▼

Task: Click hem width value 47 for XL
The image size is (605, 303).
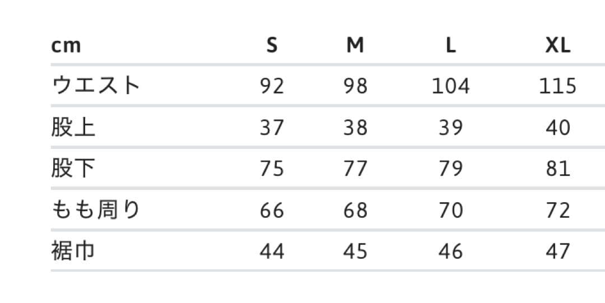Action: [x=558, y=251]
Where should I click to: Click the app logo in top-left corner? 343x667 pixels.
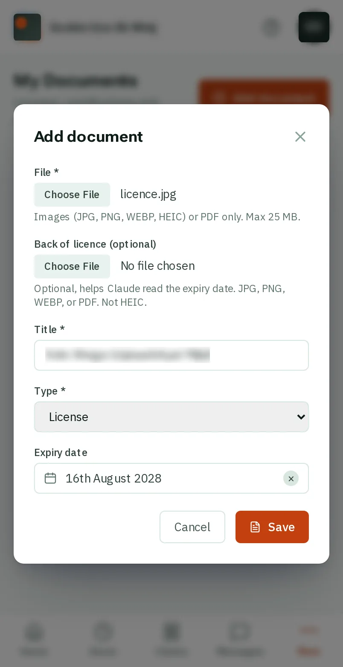click(x=27, y=27)
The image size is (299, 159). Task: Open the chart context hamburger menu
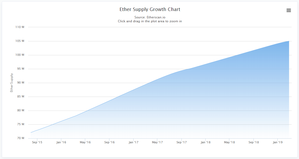[x=289, y=10]
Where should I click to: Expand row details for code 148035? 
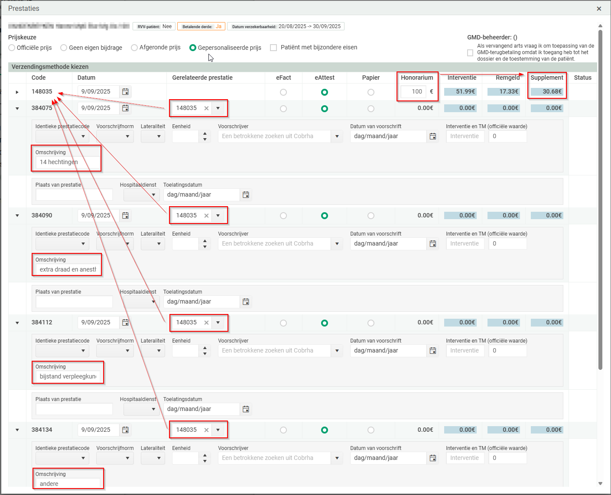tap(17, 92)

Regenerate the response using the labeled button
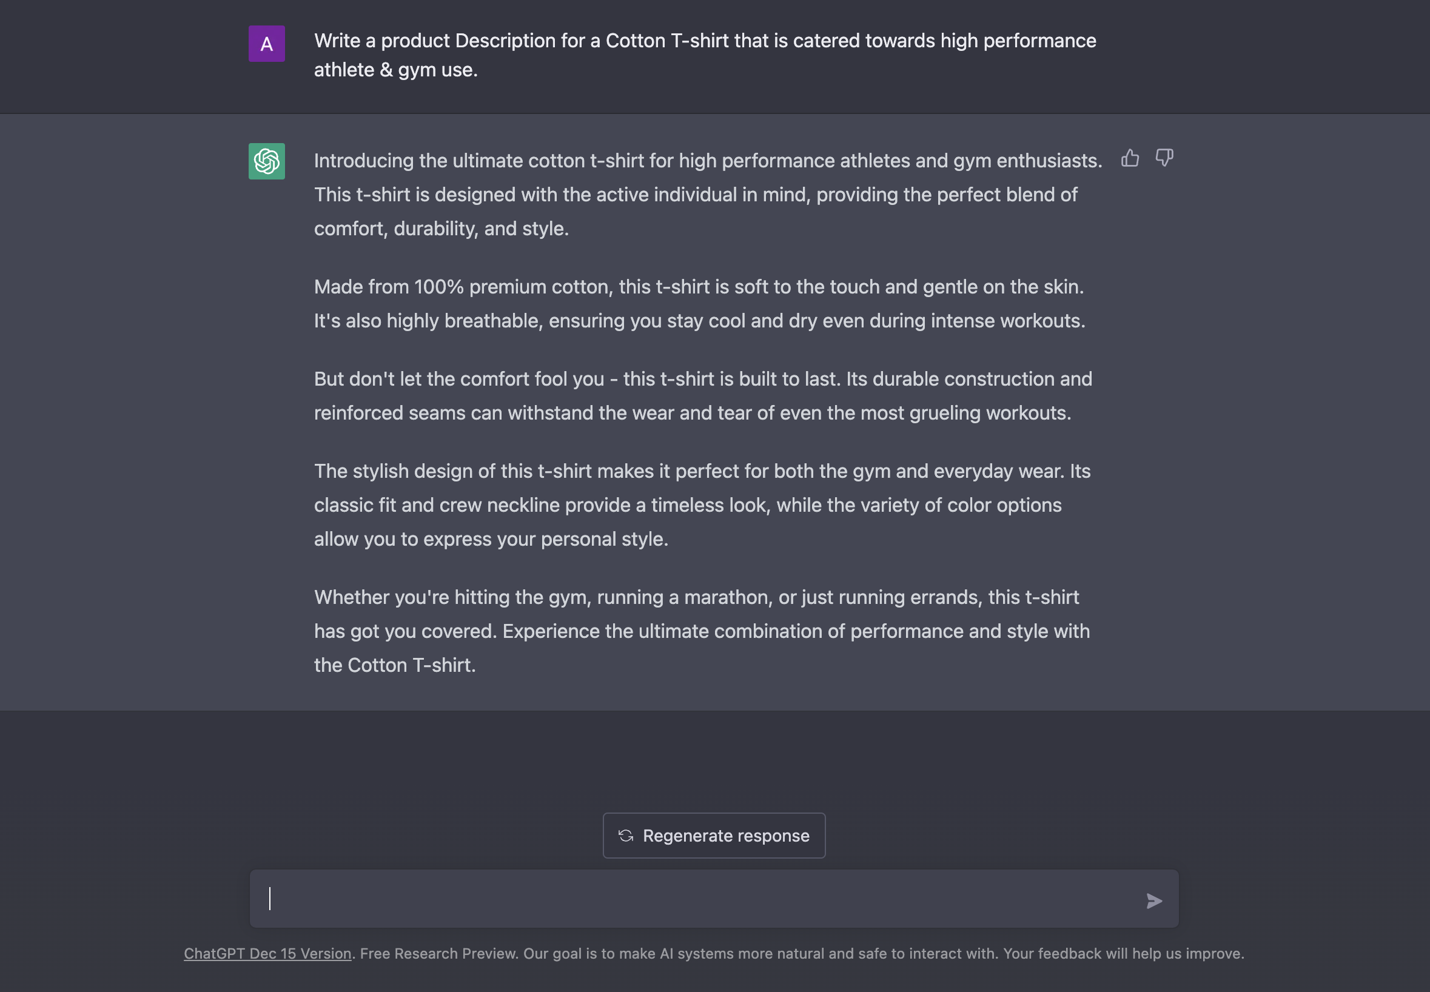click(714, 835)
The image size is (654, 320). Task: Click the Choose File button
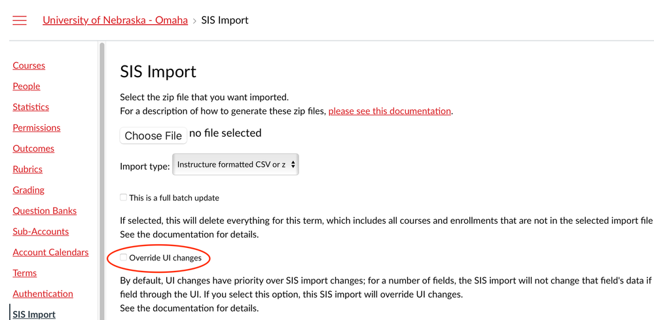153,135
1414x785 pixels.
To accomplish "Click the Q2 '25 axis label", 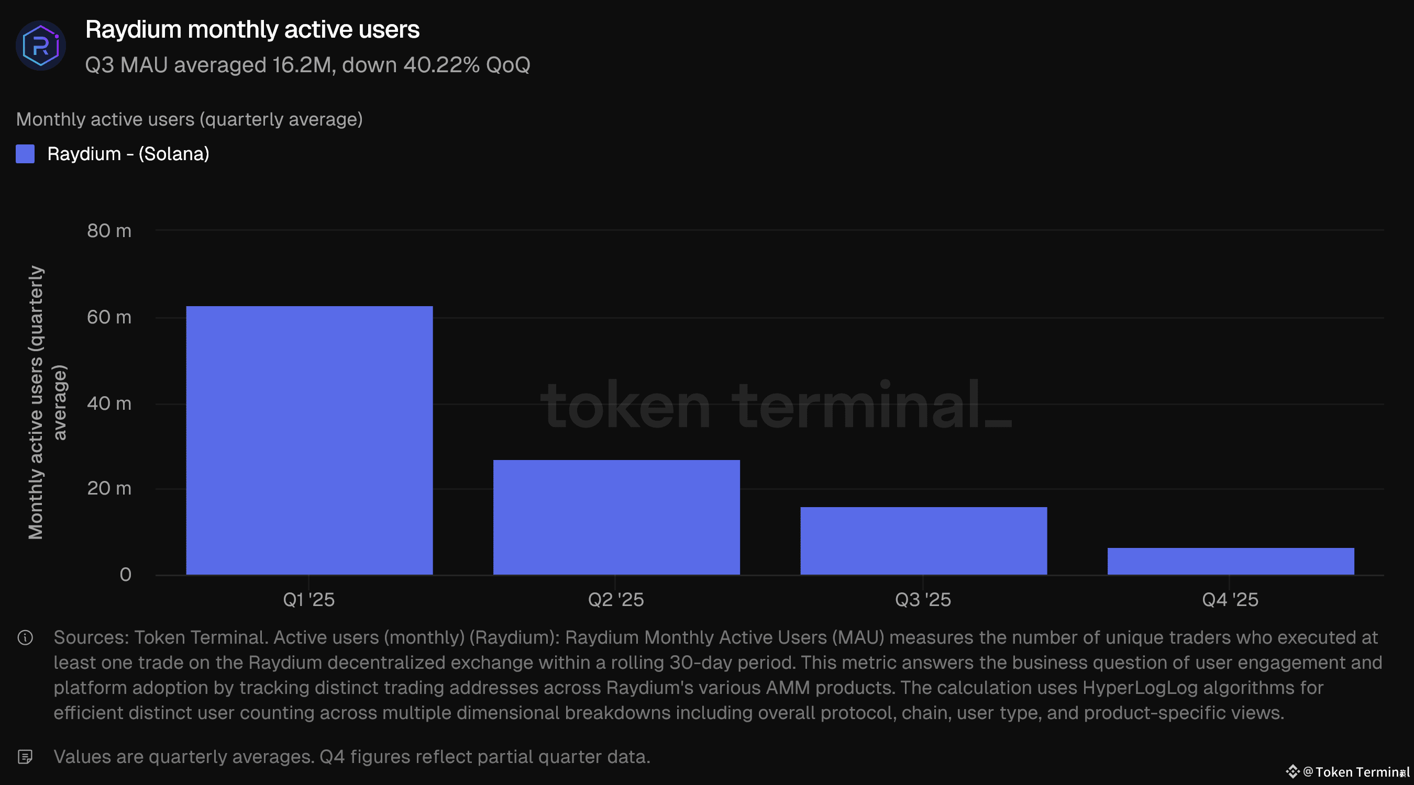I will pyautogui.click(x=616, y=600).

▲

- _Prompt_:
After locating the line containing "Where should I click to: Expand" in the entries above, return it and every line after it exactly, ending at the line containing "1414x785 pixels.", without pictures.

- _Solution to this problem_:
Where should I click to: Expand row details for code 148035? 
tap(17, 92)

Regenerate the response using the labeled button
click(714, 835)
The image size is (654, 320). Task: Click the Choose File button
153,135
1414x785 pixels.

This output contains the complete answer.